On-device OCR models v1 (PP-OCRv5 mobile)
On-device OCR model bundle for pdf_ocr_ondevice.
PdfOcrModels.ppOcrV5Mobile downloads these files on first use, then runs OCR entirely on device (ONNX Runtime) — no per-page network call.
Assets
| File | Size | SHA-256 |
|---|---|---|
PP-OCRv5_mobile_det.onnx |
4.82 MB | d5de5df3…4f4f7d |
PP-OCRv5_mobile_rec.onnx |
16.56 MB | 0030c6b0…d40a8d |
ppocrv5_dict.txt |
74 KB | d1979e9f…42af1b |
Provenance & license
Derived works of PaddleOCR PP-OCRv5 mobile (Copyright PaddlePaddle Authors), redistributed under the Apache License 2.0 — see LICENSE.txt and NOTICE.txt in the assets.

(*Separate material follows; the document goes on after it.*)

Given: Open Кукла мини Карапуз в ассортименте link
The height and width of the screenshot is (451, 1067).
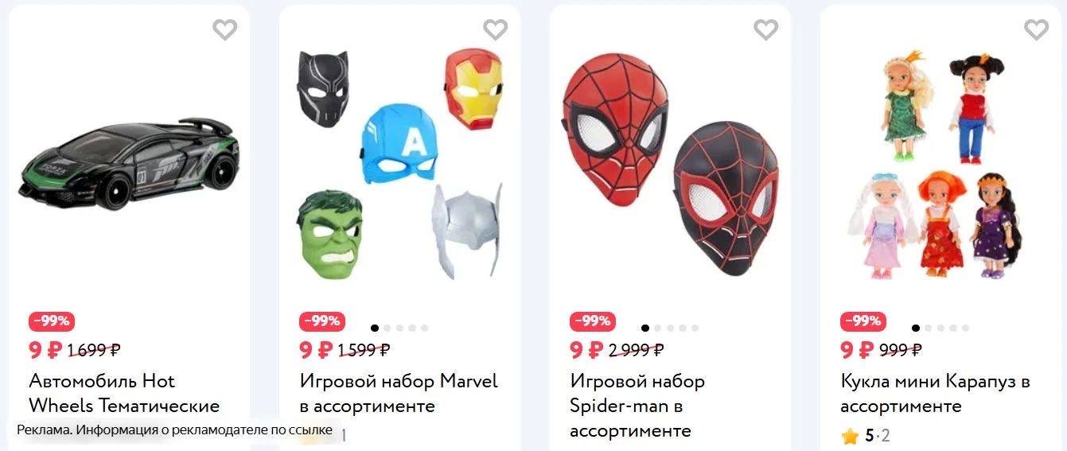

The two .onnx files were converted from the official PaddlePaddle inference models (inference.json + inference.pdiparams) with paddle2onnx (opset 14); no weights were retrained or altered. ppocrv5_dict.txt is the recognizer's character dictionary (18383 entries) extracted verbatim from the official PP-OCRv5_mobile_rec config.
Sources: https://huggingface.co/PaddlePaddle/PP-OCRv5_mobile_det · https://huggingface.co/PaddlePaddle/PP-OCRv5_mobile_rec
Verified
End-to-end recognition confirmed against the shipped Dart pipeline (rec vocab 18385 aligns with the dictionary + CTC blank; a black-on-white sample decodes exactly).